Loup et renard
Les insinuations de l'esclave africaine n'avaient pas
été perdues pour l'âme sordide de Corvinus.
La haine qu'elle avait vouée au christianisme avait une
cause particulière. Une de ses anciennes maîtresses
était devenue chrétienne et avait affranchi tous
ses autres esclaves ; mais croyant qu'elle aurait tort
d'abandonner à elle-même une personne d'un
caractère aussi dangereux qu'Afra ou plutôt Jubala,
son véritable nom, elle la vendit à un autre
propriétaire.
Corvinus avait souvent rencontré Fulvius aux bains et en
d'autres endroits publics ; il l'admirait et lui portait envie
à cause de ses avantages extérieurs, de
l'élégance de son costume et de la grâce de
sa conversation. Mais sa timidité gauche et son
caractère morose lui auraient toujours ôté
le courage de lui parler, s'il n'avait appris que ses
manières plus raffinées étaient celles d'un
aussi profond scélérat que lui. L'esprit de
Fulvius et son intelligence pouvaient suppléer aux
qualités qui manquaient à sa triste personne, dont
la force brutale et la stupide hardiesse seraient de
précieux auxiliaires pour les qualités
distinguées de Fulvius. Il tenait ce jeune
étranger en son pouvoir par la découverte qu'il
avait faite de son véritable rôle. Il se
détermina donc à s'efforcer de gagner l'alliance
de celui qui autrement pouvait devenir un rival dangereux.
Environ dix jours après l'entrevue que nous avons
décrite, Corvinus alla se promener dans les jardins de
Pompée qui environnaient le théâtre du
même nom, dans le voisinage de la place Farnèse.
Sous le règne de Carinus, un incendie avait
récemment détruit ce qu'on appelait la
scène de cet édifice ; Dioclétien l'avait
réparée avec beaucoup de magnificence.
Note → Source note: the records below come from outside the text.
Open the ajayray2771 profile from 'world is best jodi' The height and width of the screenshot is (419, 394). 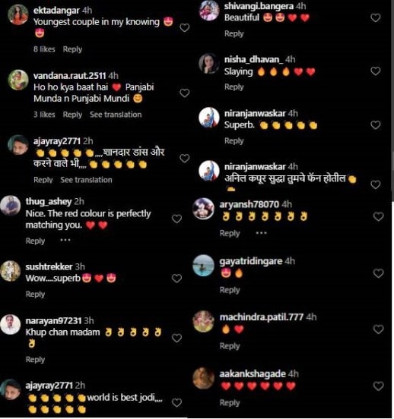pos(49,386)
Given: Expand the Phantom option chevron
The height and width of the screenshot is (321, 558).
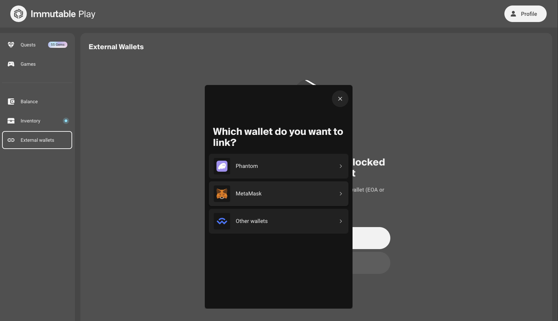Looking at the screenshot, I should (x=341, y=166).
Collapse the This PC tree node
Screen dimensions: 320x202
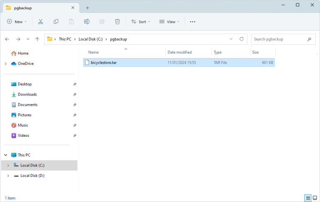tap(5, 155)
Les jardins
se distinguaient entre tous par des rangées de platanes
qui donnaient un ombrage délicieux ; on y avait
prodigué les ornements, les animaux sauvages
sculptés dans la pierre, les fontaines, les ruisseaux
artificiels.
Jardins romains, d'après une peinture antique
(La Peinture et l'Architecture antiques d'Herculanum,
pp. 77-79 ; Naples, 1752
Corvinus, marchant avec distraction, aperçut Fulvius et
se dirigea immédiatement vers lui.
«Que me voulez-vous ? demanda l'étranger en jetant
un regard de surprise et de mépris sur les
vêtements négligés de son
interlocuteur.
- Je désire échanger avec vous quelques paroles
qui pourraient tourner à votre avantage... et au
mien.
- Qu'avez-vous à me proposer qui puisse tourner à
mon avantage ? Quant au vôtre, je sais à quoi m'en
tenir.
- Fulvius, je parle simplernent, et je ne prétends pas
rivaliser avec vous de finesse et d'élégance ; nous sommes du même métier, et conséquemment
nous serons d'accord.»
Fulvius tressaillit en rougissant, et reprit avec hauteur :
«Que voulez-vous dire, misérable ?
- Si vous serrez les poings, répondit Corvinus, pour me
faire admirer les riches anneaux qui chargent vos doigts
délicats, c'est parfait ; mais si c'est une menace, je
vous conseille fort de les cacher de nouveau sous les plis de
votre toge : c'est plus gracieux.
- Finissons-en. Je vous le demande encore, que me voulez-vous ?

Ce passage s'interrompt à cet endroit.